Razan al-Najjar, 21 year old medic from Gaza had to be shot dead by an Israeli Army sniper who selected his target from several hundred meters from behind a buffer zone, barbed wire, reinforced fence, another buffer zone and finally an entrenched, fortified row of armour-plated vehicles. He shot Razan in the back with a long-range, high powered, high velocity rifle with bullets specifically designed to cause maximum tissue, bone and organ damage.
The Israeli soldier had no choice but to shoot Razan – just as hundreds of other Palestinians have been shot in pretty much identical circumstances, in just a matter of weeks… all because they are terrorists.
After killing Razan, the Israeli soldier will have been offered counselling and then commendation. His military career will be celebrated by inspired generations of Israelis thankful to him for killing Razan. Israeli government spokesmen will be granted media airtime by international outlets to explain, to rationalise why Razan had to killed; they will use ready scripted words like: regrettable, unfortunate, not-deliberately-target-civilians, could-not-be-avoided, threatening, security, investigation, most-moral-army, etc.
Razan will be buried today in a corner of Gaza – the most densely populated place on the face of the earth, an open air prison that is home to 2m people besieged for over ten years and which is running out of drinking water.

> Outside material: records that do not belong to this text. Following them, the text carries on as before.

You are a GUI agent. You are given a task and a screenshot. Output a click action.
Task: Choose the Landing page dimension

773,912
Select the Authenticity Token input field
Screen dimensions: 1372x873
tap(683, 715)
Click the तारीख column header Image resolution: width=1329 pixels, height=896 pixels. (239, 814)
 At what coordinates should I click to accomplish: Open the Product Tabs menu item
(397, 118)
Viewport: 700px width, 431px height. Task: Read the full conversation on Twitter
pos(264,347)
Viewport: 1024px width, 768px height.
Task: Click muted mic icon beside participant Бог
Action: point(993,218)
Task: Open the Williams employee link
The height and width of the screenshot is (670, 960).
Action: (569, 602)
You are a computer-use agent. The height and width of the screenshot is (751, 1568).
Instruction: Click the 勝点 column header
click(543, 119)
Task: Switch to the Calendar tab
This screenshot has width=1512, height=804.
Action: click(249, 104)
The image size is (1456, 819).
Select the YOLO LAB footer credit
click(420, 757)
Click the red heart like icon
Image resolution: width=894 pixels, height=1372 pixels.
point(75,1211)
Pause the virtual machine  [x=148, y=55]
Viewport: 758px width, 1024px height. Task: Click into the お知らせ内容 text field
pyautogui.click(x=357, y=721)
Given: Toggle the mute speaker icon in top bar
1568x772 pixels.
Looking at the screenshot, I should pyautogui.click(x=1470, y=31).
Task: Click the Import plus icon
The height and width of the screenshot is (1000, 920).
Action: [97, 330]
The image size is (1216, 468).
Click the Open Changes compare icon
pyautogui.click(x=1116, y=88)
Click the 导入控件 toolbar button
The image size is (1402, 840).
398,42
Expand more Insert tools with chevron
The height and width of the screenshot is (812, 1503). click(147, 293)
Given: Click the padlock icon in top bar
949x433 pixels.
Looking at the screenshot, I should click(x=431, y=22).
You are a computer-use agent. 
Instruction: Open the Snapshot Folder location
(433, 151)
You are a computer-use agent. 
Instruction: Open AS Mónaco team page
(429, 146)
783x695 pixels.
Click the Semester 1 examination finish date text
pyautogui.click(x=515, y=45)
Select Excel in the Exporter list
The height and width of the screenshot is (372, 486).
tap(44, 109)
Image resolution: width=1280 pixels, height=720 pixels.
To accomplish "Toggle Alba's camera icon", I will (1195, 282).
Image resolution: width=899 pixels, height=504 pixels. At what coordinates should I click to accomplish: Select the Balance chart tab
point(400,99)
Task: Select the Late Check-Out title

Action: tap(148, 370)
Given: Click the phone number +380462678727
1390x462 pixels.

Gaza is also running out of corners to bury its young people who are being killed in numbers that can only be categorised as genocidal.
After Razan’s burial, the international community will offer weasel words of token disquiet with Israeli Amy tactics while at the same time keen to be seen to be ‘balanced’ by reinforcing the same Israeli rationale as to why Razan had to be killed – “Israel reserves the right to defend itself… from a 21 year old medic”.’